* YOUR GOAL *
From the entries that follow, work out how many lines contain "magnifier". Write the number only.

* RECORDS PROVIDED *

=== Begin Enclosure ===

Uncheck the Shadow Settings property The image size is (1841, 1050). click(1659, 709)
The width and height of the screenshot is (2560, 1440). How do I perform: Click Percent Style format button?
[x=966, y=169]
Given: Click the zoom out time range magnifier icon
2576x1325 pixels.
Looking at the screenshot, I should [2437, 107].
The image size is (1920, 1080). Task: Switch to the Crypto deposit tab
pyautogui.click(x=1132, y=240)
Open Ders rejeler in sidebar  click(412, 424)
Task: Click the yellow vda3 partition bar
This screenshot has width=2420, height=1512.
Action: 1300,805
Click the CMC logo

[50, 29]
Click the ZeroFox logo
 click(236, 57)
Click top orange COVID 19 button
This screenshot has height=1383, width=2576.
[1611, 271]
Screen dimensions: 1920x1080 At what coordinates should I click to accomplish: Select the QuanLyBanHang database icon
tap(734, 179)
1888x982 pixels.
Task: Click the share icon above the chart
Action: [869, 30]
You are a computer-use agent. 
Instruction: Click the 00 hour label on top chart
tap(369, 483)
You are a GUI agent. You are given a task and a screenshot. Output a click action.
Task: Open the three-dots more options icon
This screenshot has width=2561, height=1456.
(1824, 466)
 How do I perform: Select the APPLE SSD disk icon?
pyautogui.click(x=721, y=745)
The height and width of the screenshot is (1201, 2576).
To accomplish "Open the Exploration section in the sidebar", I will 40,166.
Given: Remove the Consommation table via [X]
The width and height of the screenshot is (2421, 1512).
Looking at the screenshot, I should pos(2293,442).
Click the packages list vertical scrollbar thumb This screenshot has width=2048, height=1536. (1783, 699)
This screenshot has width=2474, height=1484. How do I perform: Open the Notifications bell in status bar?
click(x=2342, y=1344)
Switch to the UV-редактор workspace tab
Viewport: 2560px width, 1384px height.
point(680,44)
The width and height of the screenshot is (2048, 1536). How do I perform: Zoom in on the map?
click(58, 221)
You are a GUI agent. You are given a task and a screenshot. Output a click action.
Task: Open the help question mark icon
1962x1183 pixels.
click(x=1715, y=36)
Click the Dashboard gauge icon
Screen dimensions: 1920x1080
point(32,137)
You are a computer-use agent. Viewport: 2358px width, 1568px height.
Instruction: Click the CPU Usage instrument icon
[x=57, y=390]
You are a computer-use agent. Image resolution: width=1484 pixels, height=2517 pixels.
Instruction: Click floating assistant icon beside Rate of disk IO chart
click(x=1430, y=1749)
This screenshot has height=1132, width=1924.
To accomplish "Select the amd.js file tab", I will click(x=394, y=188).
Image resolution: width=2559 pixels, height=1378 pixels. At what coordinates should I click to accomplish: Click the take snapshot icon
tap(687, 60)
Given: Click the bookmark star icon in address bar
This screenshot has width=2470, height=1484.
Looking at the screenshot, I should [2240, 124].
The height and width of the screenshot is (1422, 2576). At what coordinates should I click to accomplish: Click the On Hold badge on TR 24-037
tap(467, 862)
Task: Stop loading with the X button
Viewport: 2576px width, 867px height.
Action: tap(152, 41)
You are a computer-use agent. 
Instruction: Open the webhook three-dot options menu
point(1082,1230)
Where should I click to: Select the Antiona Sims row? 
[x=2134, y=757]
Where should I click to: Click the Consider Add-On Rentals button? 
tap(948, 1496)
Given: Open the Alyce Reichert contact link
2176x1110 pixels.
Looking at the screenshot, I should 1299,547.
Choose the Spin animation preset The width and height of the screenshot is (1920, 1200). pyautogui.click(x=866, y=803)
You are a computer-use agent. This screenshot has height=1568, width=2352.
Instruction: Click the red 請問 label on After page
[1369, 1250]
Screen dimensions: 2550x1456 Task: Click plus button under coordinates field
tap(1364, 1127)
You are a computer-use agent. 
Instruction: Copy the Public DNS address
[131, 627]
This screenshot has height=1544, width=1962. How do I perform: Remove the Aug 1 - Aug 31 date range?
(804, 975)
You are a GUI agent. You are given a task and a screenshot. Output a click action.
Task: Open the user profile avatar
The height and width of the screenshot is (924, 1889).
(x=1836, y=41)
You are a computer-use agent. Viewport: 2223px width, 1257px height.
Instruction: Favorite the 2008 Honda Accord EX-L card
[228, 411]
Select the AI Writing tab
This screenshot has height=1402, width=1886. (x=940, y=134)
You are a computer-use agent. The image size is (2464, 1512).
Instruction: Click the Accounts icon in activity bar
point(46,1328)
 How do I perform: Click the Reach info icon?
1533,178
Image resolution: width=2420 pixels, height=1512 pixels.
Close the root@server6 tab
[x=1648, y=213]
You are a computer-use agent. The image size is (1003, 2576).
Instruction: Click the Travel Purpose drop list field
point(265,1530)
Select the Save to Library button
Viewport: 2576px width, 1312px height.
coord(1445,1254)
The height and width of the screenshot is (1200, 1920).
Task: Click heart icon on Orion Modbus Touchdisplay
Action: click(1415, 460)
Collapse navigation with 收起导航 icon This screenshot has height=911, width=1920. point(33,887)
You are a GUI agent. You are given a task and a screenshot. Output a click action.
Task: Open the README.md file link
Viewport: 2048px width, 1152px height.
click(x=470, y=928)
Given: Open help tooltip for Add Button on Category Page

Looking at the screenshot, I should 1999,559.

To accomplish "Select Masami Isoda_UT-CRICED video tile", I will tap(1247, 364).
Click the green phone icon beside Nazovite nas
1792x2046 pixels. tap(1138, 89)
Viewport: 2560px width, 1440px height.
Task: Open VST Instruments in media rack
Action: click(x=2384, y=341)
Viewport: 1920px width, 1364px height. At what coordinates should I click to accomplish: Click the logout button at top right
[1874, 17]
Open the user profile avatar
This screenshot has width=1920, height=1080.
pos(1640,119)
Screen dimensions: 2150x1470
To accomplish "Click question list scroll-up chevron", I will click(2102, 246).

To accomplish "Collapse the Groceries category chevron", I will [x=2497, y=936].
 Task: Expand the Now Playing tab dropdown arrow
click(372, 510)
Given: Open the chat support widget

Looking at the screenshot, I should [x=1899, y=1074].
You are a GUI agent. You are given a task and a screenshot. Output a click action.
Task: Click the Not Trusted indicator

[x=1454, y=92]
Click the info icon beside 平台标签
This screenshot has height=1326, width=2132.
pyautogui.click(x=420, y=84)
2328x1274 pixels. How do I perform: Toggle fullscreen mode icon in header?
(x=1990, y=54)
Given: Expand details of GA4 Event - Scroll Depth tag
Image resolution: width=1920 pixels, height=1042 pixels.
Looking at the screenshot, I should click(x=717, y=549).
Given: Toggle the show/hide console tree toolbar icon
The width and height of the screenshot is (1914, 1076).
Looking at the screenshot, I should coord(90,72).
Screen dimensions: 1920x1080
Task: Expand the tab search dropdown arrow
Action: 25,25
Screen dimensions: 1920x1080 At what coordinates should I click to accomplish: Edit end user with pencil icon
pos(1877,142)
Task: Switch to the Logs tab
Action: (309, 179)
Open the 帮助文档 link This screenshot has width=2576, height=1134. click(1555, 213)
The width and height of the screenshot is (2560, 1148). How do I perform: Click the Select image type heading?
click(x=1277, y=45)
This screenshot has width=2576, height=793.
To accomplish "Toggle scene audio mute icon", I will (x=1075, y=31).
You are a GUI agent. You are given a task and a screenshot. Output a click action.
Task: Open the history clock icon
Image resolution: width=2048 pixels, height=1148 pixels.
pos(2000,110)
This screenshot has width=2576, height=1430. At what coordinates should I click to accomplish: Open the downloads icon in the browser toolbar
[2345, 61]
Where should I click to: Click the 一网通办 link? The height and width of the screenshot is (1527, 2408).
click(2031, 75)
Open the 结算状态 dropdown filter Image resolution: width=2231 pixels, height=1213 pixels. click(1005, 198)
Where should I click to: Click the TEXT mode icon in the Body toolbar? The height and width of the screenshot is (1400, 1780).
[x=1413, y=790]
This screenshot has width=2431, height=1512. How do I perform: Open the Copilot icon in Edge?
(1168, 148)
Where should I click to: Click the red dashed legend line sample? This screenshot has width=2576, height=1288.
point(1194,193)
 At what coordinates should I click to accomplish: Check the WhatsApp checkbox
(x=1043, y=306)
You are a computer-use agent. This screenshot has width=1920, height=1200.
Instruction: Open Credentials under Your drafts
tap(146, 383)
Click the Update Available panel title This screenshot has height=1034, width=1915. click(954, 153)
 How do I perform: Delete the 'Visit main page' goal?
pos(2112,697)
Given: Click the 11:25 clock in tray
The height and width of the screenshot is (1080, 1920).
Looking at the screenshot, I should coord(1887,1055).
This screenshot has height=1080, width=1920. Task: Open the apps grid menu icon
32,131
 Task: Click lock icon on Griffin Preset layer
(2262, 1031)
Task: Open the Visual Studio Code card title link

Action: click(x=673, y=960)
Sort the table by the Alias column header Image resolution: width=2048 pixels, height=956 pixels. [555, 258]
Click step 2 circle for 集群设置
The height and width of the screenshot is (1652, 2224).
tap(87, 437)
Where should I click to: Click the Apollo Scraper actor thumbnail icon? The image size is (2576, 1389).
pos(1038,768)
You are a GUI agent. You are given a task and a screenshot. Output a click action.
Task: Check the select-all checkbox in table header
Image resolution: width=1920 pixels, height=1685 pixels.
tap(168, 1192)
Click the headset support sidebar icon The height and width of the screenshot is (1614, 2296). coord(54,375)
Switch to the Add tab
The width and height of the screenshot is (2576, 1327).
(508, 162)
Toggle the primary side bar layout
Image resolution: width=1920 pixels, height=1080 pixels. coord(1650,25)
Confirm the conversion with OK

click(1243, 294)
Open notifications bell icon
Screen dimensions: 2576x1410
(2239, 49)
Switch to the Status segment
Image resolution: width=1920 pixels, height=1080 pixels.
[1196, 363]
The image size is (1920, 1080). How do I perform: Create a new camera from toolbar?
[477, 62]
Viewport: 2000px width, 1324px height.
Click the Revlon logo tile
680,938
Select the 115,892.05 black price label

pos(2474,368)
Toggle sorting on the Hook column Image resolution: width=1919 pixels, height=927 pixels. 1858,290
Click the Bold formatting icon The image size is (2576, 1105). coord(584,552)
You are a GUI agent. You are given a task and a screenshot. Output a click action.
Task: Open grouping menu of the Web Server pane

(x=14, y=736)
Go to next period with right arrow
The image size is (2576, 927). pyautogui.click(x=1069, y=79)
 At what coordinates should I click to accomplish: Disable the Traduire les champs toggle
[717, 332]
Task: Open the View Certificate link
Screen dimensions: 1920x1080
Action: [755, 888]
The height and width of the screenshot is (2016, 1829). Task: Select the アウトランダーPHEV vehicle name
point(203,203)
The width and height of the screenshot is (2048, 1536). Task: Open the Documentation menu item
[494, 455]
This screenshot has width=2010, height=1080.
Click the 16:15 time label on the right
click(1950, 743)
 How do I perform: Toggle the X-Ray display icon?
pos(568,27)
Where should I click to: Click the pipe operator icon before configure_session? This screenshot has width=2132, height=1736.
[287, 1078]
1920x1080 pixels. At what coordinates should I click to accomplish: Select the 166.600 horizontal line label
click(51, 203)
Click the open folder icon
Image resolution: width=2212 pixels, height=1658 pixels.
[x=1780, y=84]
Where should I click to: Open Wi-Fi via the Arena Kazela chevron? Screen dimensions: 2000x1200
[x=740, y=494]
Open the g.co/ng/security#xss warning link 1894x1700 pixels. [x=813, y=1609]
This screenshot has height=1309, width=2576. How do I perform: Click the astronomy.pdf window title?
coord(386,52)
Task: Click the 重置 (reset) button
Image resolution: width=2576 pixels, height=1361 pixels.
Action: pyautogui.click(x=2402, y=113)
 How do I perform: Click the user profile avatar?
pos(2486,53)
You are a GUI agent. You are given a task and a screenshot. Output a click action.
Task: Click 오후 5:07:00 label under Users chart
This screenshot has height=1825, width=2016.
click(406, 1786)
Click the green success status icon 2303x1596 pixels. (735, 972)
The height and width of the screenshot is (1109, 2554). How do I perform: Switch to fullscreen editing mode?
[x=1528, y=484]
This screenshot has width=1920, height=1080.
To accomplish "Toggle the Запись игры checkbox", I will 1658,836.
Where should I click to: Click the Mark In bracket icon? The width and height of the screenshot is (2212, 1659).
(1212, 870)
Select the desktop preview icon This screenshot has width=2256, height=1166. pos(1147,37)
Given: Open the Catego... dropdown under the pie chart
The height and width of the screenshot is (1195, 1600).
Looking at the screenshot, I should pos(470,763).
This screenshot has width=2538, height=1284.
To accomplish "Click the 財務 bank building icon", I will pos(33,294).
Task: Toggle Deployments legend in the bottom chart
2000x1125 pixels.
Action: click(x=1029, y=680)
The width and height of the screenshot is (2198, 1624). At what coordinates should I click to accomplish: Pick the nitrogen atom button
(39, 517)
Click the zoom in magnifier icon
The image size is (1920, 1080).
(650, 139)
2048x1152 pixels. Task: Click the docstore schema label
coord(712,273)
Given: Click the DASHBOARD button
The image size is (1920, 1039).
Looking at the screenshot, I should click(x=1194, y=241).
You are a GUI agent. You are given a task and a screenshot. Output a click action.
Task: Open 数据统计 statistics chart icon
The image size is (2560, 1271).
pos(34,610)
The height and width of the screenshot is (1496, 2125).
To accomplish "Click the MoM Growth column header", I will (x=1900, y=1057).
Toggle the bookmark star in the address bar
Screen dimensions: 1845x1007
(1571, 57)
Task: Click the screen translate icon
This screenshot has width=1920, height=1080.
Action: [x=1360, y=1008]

=== End Enclosure ===

* EXERCISE ANSWER *
2